When the full extent of the escape became known, the order for a Grossfahndung (National Alert) was given on the highest authority.
Police and security services went onto full alert all over Germany, also an SS Panzer division which happened to be in the Sagan area. There was little chance for the 76 escapers to slip through the net, even those with watertight papers and several cover stories, like Roger Bushell and Scheidauer who were caught near Saarbrucken; having passed an exhaustive Gestapo check, one of the officials shot out a question in English, an old trick, but Scheidauer who was French and had been speaking English for months, answered in English.
When Hitler was informed of the Mass Escape he flew into one of his increasingly frequent rages. Calling a conference with Goring, Himmler and Keitel, he ordered that all the recaptured officers were to be shot. Goring objected on the grounds that it would look too much like mass murder to shoot all and, anyway, reprisals could be taken against German prisoners in Allied hands.
"Then more than half are to be shot," shouted Hitler.
Himmler fixed the number at fifty and set up the machinery for their execution.
Bushell and Scheidauer were among those shot. After interrogation at Gestapo Headquarters at Saarbrucken, they were taken along the Autobahn at dawn on 29th March, towards Kaiserslautern, accompanied by Dr Spann, the Gestapo Chief at Saarbrucken, and Kriminal Sekretar Emit Schulz. The vehicle was stopped and Bushell and Scheidauer were told that they could get out to relieve themselves. When their backs were turned, Spann, carrying out his orders to the letter, gave a sign to Schulz and they both fired their revolvers simultaneously into the necks of the two officers. Their bodies slumped to the ground. Death must have been instantaneous and one hopes that they did not know that they were to be executed.
This was not so in some other cases, notably in the Kiel killings, also on 29th March. Squadron Leader Catanach, an Australian captured at Flensburg, was told casually by SS Sturmbannfiihrer Johannes Post that he would be shot; Post was collecting a theatre ticket for his mistress at the time, the while watching Catanach's face for his reaction to the announcement of the Himmeljahrt.
Catanach merely asked, "Why?"
The execution site was chosen and Catanach was shot in the back. Christensen, a New Zealander, Espelid and Fugelsang, two Norwegians were taken shortly afterwards to the same place, and almost tripped over Catanach's body. They started to run, but were shot down immediately.
These cold-blooded and gruesome murders continued for two weeks, all following the same pattern. They included my Greek companion, Nick Skanziklas, and seven others of the Woodmill Leave Party. Pop Green and Poynter went back to Sagan. Among those shot were Tim Walenn, the Chief Forger, Valenta, Marcinkus, Pat Langford, "Harry's" trap operator, Birkland and McGill, the two Canadians I had passed on my way out, Tom Kirby-Green and Ian Cross. The last man to be seen alive was James Long at Gorlitz on 12th April. He was an old friend from Barth days, and had helped me get out on the incinerator tunnel.
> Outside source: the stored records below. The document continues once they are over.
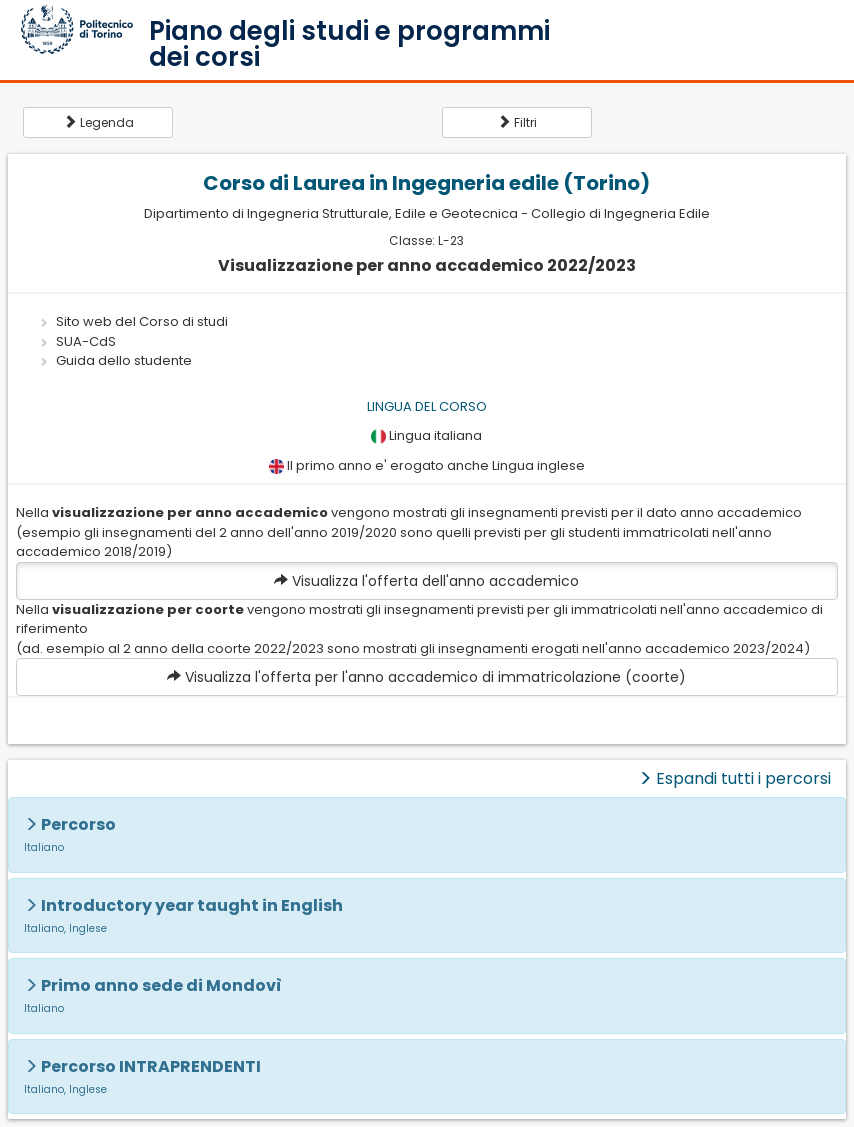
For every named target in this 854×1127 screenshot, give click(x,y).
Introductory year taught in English (192, 905)
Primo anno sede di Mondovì (161, 985)
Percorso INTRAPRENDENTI (151, 1066)
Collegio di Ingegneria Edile (620, 213)
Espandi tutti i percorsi (734, 778)
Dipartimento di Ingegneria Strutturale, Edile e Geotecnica (331, 213)
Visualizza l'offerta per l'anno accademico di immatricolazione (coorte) (426, 677)
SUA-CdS (86, 341)
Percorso (78, 824)
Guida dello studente (124, 360)
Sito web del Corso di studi (142, 321)
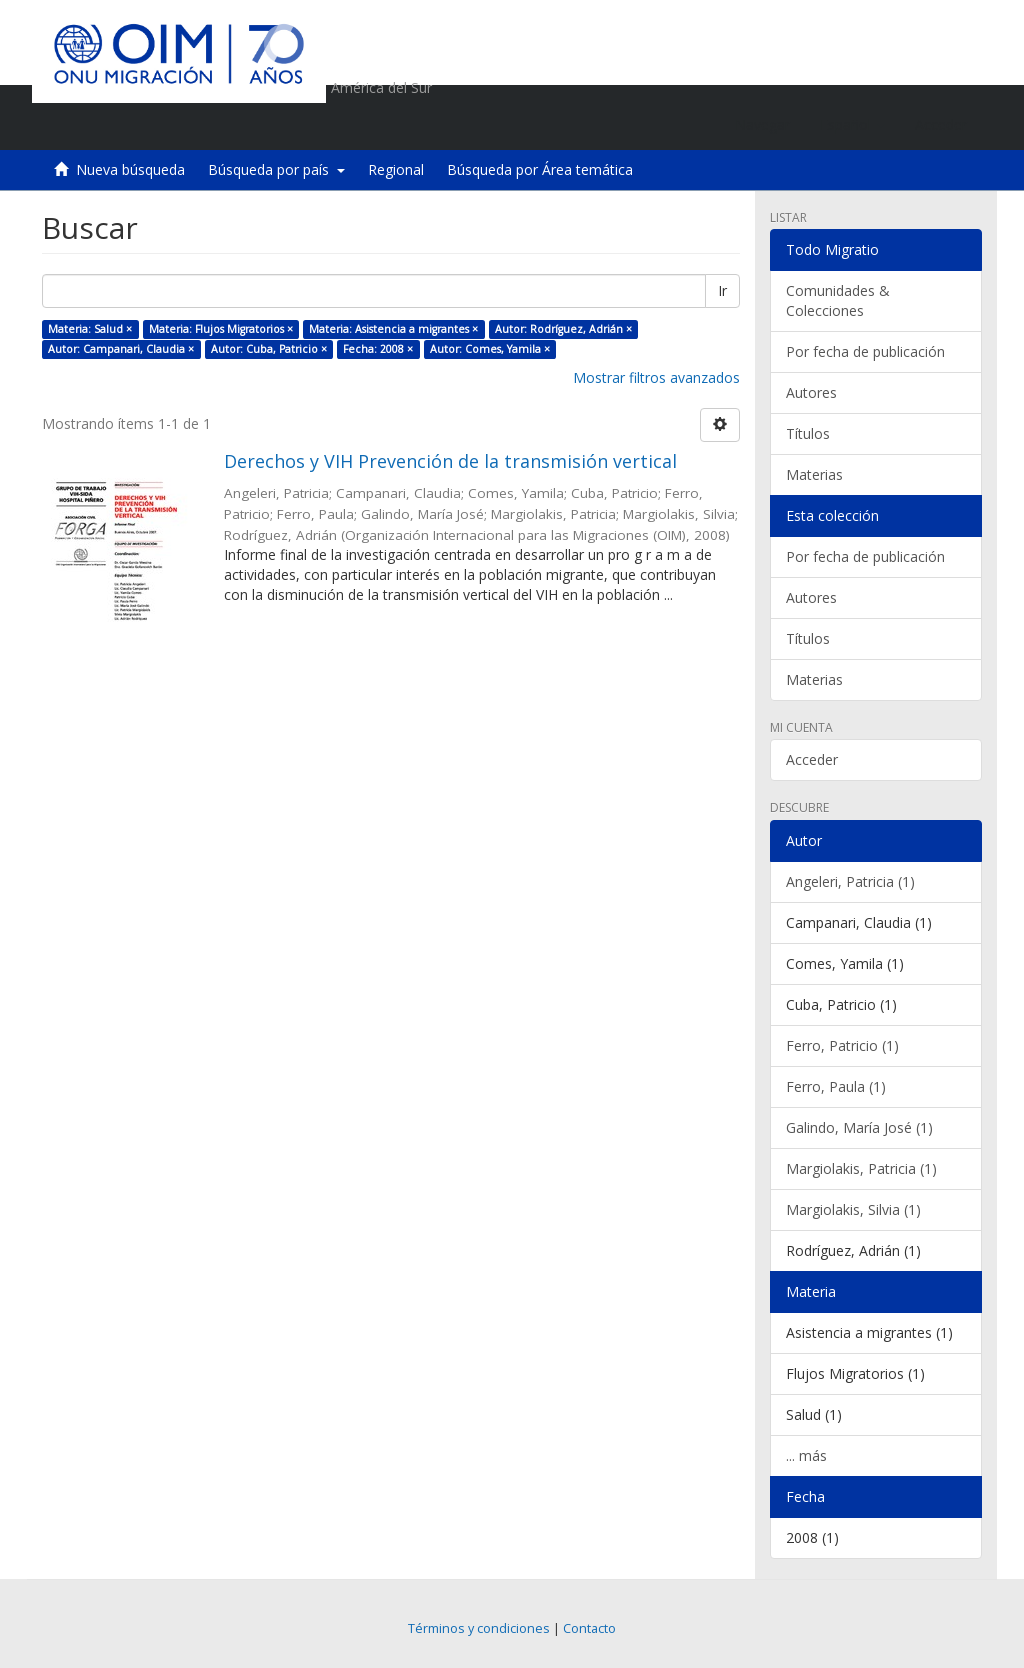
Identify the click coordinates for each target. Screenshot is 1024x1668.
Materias (814, 474)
Three got home. Bob van der Stok, a Dutch officer, was Number 18 out of the tunnel. He had papers as a Dutch worker and enough money for long distance train travel. On the platform at Sagan he got into conversation with a girl who startled him by saying that she was a censor and was looking for escaping officers. Van der Stok caught his train; after thirteen hours, three changes and Gestapo document checks every four hours (the German travellers had far more trouble than he did) he reached Holland. Thence the Underground passed him through Belgium and France to Toulouse where he had an anxious moment when he found that he had forgotten the address where he was to make himself known to the Maquis. He remembered that it was something to do with the Dutch Royal Family; as he wandered around fuming, he suddenly spotted the Cafe L'Orangerie, that was it, the contact post for the Maquis. He was soon over the Pyrenees into Spain. He was back on flying and leading a Spitfire squadron on operations within a couple of months.
The two Norwegians Peter Bergsland and Jens Muller travelled by train to Stettin. Here they met some Swedish sailors who hid them aboard their ship that evening; it sailed at once for Sweden where they arrived at dawn the following day - twenty-four hours after leaving the tunnel.
It seemed a high price to pay; three men gained their freedom, fifty were murdered, eight incarcerated in Concentration Camps and gaols, and only fifteen returned to Sagan. It must be remembered, however, that it caused the Germans to divert about five million of their population, directly and indirectly, in the search for the escapers over a period of about three weeks. This was our contribution to the war effort.
The Commandant, Major Broili and nine others of the staff at Sagan were court-martialled and received prison sentences. Three electricians were shot. The Gestapo wondered how 800 feet of cable happened to be down "Harry" for the lighting system. It had been stolen from the electricians and they were too scared to report the loss, but they were assumed to be traitors by the Gestapo and paid with their lives.